* _Aim of the task_:
Rewrite everything from the line containing "the star circle?" down to the line containing "pos(289,109)", swapping "Tap" for "Press" and leaving the rest unchanged.

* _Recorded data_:
* * * *
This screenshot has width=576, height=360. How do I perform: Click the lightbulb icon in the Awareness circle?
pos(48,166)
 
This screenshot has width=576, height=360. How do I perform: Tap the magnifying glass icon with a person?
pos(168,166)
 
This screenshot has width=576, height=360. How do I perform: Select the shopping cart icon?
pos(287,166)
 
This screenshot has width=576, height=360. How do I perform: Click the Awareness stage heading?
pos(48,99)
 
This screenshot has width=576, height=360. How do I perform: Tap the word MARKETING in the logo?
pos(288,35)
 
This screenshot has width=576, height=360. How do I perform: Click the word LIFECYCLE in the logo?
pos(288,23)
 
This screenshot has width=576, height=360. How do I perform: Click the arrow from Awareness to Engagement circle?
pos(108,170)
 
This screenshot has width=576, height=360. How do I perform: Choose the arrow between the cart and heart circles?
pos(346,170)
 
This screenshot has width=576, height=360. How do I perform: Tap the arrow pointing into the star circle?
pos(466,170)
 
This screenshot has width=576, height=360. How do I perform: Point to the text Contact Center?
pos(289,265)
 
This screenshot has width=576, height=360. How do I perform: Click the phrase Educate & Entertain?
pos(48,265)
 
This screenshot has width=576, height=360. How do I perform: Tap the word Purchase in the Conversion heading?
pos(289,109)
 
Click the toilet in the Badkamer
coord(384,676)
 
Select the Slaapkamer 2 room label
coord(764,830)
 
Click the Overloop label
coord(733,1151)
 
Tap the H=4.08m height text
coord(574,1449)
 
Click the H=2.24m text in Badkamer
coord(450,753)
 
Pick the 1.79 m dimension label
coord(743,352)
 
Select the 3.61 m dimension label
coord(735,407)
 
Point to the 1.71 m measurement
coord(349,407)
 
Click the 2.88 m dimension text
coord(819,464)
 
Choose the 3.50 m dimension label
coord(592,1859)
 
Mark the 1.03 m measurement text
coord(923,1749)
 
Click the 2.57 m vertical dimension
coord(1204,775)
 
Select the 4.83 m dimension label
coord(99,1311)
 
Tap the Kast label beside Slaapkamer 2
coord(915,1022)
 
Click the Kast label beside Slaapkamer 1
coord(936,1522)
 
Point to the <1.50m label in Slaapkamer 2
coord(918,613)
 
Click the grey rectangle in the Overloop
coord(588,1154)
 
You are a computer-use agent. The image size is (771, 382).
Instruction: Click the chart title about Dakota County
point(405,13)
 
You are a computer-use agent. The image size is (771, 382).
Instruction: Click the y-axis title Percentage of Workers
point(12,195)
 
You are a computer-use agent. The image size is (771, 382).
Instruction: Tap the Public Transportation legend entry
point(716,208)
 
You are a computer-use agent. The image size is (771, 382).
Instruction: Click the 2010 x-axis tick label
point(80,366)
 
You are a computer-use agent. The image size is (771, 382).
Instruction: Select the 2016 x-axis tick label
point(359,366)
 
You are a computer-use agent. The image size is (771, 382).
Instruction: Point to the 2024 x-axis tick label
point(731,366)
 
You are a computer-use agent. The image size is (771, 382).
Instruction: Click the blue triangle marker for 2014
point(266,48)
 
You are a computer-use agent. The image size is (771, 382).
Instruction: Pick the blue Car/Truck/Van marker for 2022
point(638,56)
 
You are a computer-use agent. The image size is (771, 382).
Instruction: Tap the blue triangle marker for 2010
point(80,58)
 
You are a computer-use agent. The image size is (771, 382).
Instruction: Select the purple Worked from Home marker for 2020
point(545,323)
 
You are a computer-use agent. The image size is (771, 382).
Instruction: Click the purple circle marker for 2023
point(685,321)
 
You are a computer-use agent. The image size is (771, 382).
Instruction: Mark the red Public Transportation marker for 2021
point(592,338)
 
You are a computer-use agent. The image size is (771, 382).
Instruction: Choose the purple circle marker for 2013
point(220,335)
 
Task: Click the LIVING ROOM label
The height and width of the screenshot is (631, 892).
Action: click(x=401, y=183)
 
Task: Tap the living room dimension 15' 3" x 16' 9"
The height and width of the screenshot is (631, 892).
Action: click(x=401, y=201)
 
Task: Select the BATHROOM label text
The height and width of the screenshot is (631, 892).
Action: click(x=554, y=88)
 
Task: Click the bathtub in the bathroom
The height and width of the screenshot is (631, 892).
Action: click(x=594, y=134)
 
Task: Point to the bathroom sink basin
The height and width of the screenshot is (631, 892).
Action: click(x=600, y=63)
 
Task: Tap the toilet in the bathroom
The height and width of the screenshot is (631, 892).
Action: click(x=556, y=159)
* * * *
* _In response_:
This screenshot has width=576, height=360. How do I perform: Press the arrow pointing into the star circle?
pos(466,170)
 
This screenshot has width=576, height=360. How do I perform: Point to the text Contact Center?
pos(289,265)
 
This screenshot has width=576, height=360. How do I perform: Click the phrase Educate & Entertain?
pos(48,265)
 
This screenshot has width=576, height=360. How do I perform: Press the word Purchase in the Conversion heading?
pos(289,109)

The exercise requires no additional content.